La Polaroid via via si delinea, i volti prendono forma.

«L’immagine che rappresenta la mia generazione è quella che ho di me stesso: cadeva il muro di Berlino e noi eravamo al bar. Con i miei amici guardavamo, dicevamo “che figata!”, mentre la storia passava in tivù, seduti al tavolino di un bar.»

La proliferazione del disimpegno in jeans e chiodo nero di pelle, che passa il testimone agli adulti di domani.

«Noi per primi siamo stati considerati una generazione irrilevante, senza grandi storie da raccontare.
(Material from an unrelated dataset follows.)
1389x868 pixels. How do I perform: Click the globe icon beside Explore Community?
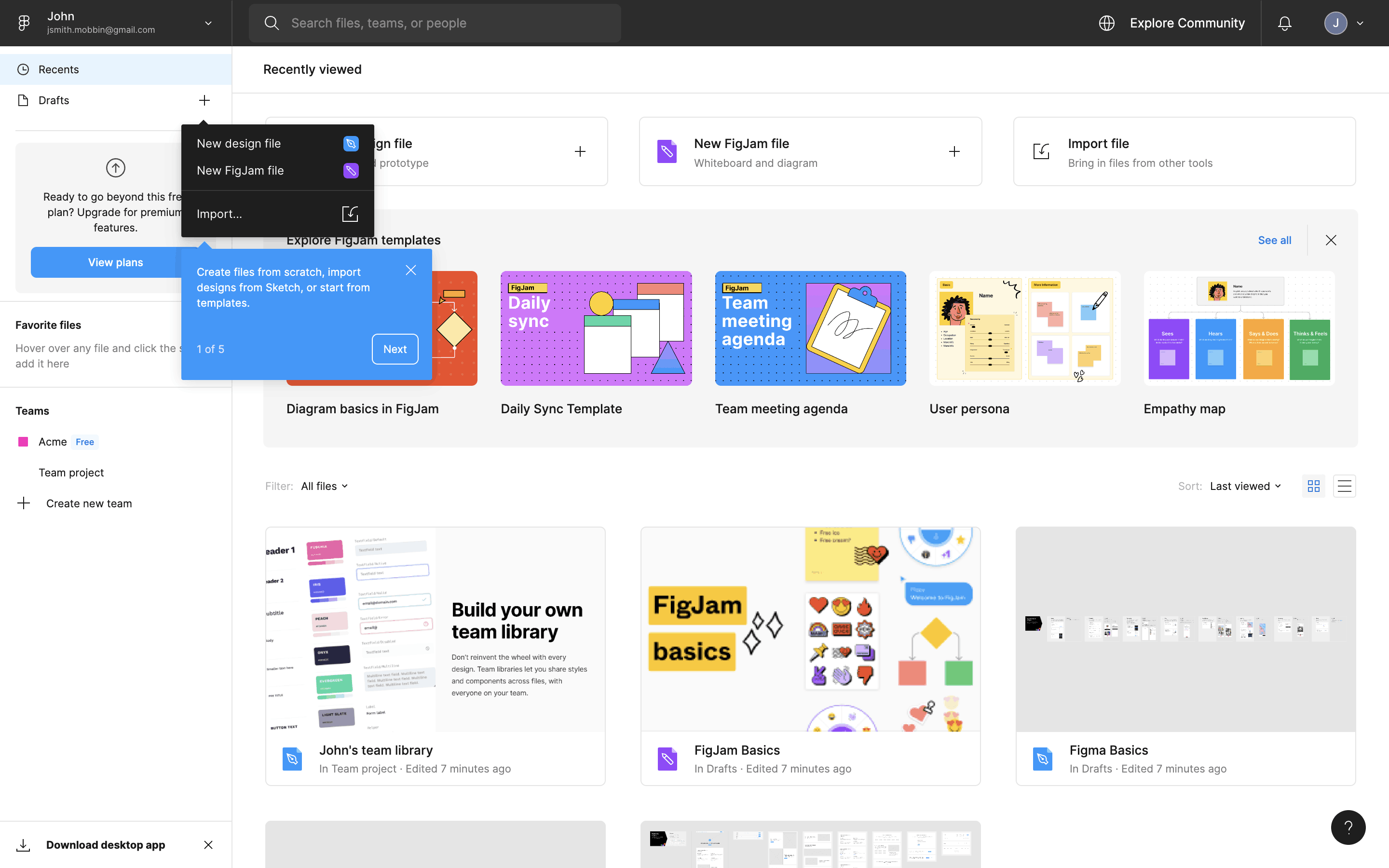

Non fatevi impressionare da quelli che adesso dicono lo stesso di voi.

L’ho vissuto sulla mia pelle, è un normale meccanismo di autodifesa di tutte le generazioni. Narrate le vostre storie, scrivetele. Comunque meritano di essere raccontate.»

Storie che, dalla pubblicazione di Hanno ucciso l’Uomo Ragno, hanno rappresentato ben più di semplici frammenti di intrattenimento, ma colonne sonore che hanno rubato le parole di bocca nei momenti più intimi della nostra adolescenza. Musica che ancora oggi scorre libera nelle canzoni di un artista pop che si porta dietro l’eredità del ragazzo del ‘92.

«L’eredità che mi porto dietro è una fiducia cieca nell’idea di pop. Già nel 1992 avevo capito che il pop ha la capacità di creare delle sintesi che non sono un limite, quanto piuttosto uno stimolo creativo.

La possibilità di raccontare delle storie all’interno di una scatola, che sembra limitata, ma – nel limite – viene fuori l’estro.»

Una scatola, o meglio una stanza, dove ci si può rifugiare per ritrovare la forza perduta. Un luogo ideale in cui trovare conforto, ristoro, energia. Una stanza fisicamente vuota da riempire con qualcosa di significante.

«In quella stanza porterei probabilmente un divano, che negli ultimi tempi ha assunto il valore del nuovo focolare, il luogo di aggregazione domestica.

Porterei anche una scatola di vecchie fotografie, perché credo che la memoria sia ancora un elemento fondamentale per tutti noi, specialmente quando si parla d’amore, di sentimenti.

In quella stanza poi non potrebbero mancare mia moglie e mio figlio, che rappresentano gli affetti a me più vicini. Sono il mio passato e il mio futuro.»

L’universo mondo di Max Pezzali. La sua voce esce dallo stereo e arriva come una pacca sulla spalla. Le parole di un amico di lunga data, sempre giuste, prive di fronzoli, autentiche. Parole nude.

«Bisogna essere nudi quando si scrivono le canzoni. Se le scrivi troppo da coperto, probabilmente, è difficile che alle persone arrivi qualcosa che poi permetta loro di portarle nelle proprie vite.»

Ordinarie quotidianità che si consumano in una sala da bowling, dove, tra un tiro e una rincorsa, l’amore attraversa varie fasi, per poi ripartire con un altro lancio. Non sempre si fa strike, spesso i colpi vanno a vuoto o finisco nel corridoio laterale. Fa parte della vita.